BHP share price (ASX: BHP): 2026 performance, the copper flip and a strike that could change everything
The short version: BHP is up 31.88% this year and currently trading at AU$60.56. Copper just beat iron ore as its biggest profit driver — the first time that's happened in 170 years. Earnings jumped 22% in the last half-year result, and the dividend surged 44%. The thing worth watching right now, though, is a Port Hedland worker strike vote scheduled for July 18.
Table of Contents
How BHP has traded in 2026
Why is BHP up so much?
What the last earnings report actually said
Dividends in 2026
The risks investors are watching
Bull case vs bear case
How BHP has traded in 2026
BHP (ASX: BHP) is at AU$60.56 today, July 16, up 3.15% on the session. That one-day move adds to a year that has already delivered 31.88% gains for shareholders — and roughly 62% over the past 12 months
To put the 12-month number in context: most ASX large-caps have not come close. BHP's run has been driven by something more fundamental than sentiment — the company's earnings profile genuinely changed in 2026.

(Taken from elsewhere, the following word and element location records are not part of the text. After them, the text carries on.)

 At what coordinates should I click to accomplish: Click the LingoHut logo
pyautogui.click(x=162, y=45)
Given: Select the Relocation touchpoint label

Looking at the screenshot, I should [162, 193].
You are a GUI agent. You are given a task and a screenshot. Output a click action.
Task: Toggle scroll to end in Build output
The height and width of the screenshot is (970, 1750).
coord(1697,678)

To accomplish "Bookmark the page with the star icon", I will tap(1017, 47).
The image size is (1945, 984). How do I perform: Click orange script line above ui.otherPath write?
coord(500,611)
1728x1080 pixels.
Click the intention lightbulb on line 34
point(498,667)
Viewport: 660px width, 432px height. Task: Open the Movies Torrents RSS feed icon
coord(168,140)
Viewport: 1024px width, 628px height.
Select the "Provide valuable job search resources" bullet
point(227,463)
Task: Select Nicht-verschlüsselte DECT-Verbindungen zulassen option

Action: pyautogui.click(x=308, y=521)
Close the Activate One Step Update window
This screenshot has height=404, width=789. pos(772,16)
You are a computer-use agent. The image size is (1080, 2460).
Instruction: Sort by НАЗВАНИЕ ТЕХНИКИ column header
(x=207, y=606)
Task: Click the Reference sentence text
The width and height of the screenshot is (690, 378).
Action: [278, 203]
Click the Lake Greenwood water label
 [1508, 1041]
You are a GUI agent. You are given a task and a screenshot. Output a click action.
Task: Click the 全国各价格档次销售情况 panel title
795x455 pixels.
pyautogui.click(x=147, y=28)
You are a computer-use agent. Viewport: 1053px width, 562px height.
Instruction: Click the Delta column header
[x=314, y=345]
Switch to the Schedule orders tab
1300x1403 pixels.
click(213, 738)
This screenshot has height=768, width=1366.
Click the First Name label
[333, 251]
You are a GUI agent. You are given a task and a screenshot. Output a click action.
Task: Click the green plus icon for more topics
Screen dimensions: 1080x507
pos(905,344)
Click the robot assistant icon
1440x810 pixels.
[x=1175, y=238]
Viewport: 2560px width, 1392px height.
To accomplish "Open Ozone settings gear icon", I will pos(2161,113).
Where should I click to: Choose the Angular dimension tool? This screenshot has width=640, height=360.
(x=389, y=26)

It also officially reclaimed the title of Australia's most valuable listed company, edging out Commonwealth Bank. Analysts expect that gap to widen, not close, given where commodity markets are heading.
Why is BHP up so much?
Three things, and they're all connected.
Copper has taken over. For the first time in BHP's 170-year history, copper generated more profit than iron ore. Copper EBITDA came in at $8.0 billion versus iron ore's $7.5 billion for the half-year to December 2025 That gap will likely widen as BHP's copper production grows and its iron ore exposure stays roughly flat.
Why does this matter to investors? Copper is the metal that electrification runs on. Every EV, every data centre, every grid upgrade requires it. BHP spent years and billions positioning itself there through the OZ Minerals acquisition and expansion at Escondida. The payoff is now showing up in the numbers.
Record copper prices gave it a boost. In late January, BHP shares jumped 1.7% in a single session after copper hit record prices. Price moves like that flow almost directly into margins given BHP's scale.
The Rio Tinto collaboration talks. In January 2026, BHP and Rio Tinto announced they were exploring a joint mining arrangement covering up to 200 million tonnes of Pilbara iron ore. The logic is cost efficiency — shared infrastructure in a region where both companies are dominant. If it proceeds, it would be one of the more consequential deals in Australian mining in a generation.
What the last earnings report actually said
BHP's half-year results for the six months to December 31, 2025, released February 17, were a genuine beat:
- Earnings up 22%
- Copper EBITDA of $8.0 billion beat iron ore's $7.5 billion — the first time copper has topped the table
- Shares jumped 7% on results day — the best single-session gain since March 2020
- Total dividends paid to shareholders reached US$3.1 billion for the half year
The 7% share price reaction on results day is the real signal here. Markets had clearly underestimated how fast the copper transition would show up in the profit and loss statement. Morningstar noted the bullish market response, with a 5% gain on the day of the interim result.
Dividends in 2026
BHP's interim dividend — paid in March 2026 — jumped 44% compared to the prior period,
Total shareholder payments reached US$3.1 billion for the half, per BHP's official results document.
The ASX ex-dividend date for BHP's most recent final dividend was March 4, 2026, per the BHP dividend page.
BHP pays dividends twice a year: an interim (typically February/March) and a final (typically September/October). The 44% jump in the interim was a direct result of the earnings surge — BHP's payout ratio policy ties dividends to underlying earnings, so stronger profits mean larger distributions. Income investors should track the September announcement date for the FY2026 final.
The risks investors are watching
The Port Hedland strike
This is the most immediate risk, and it's happening now. As of early July 2026, three separate unions at BHP's Port Hedland iron ore operations have voted in favour of strike action. Workers are scheduled to vote on actual strike commencement from July 18.
Union leaders have publicly stated that iron ore exports could grind to a halt if action proceeds. Port Hedland is Australia's largest bulk export port — any disruption to throughput directly hits BHP's iron ore revenue. This is worth watching closely in the days ahead.
New CEO transition
BHP is navigating a leadership change in 2026. As Yahoo Finance noted in May, new leadership during a period of strategic repositioning introduces execution risk. It's not necessarily a reason to sell, but it's a legitimate uncertainty — particularly around how aggressively BHP pursues its copper growth plans.
Iron ore price exposure
Copper may now be the earnings leader, but iron ore is still a massive revenue stream. China's property sector has yet to find a bottom, which caps iron ore price upside. If Chinese steel demand softens further, that $7.5 billion EBITDA from iron ore comes under pressure.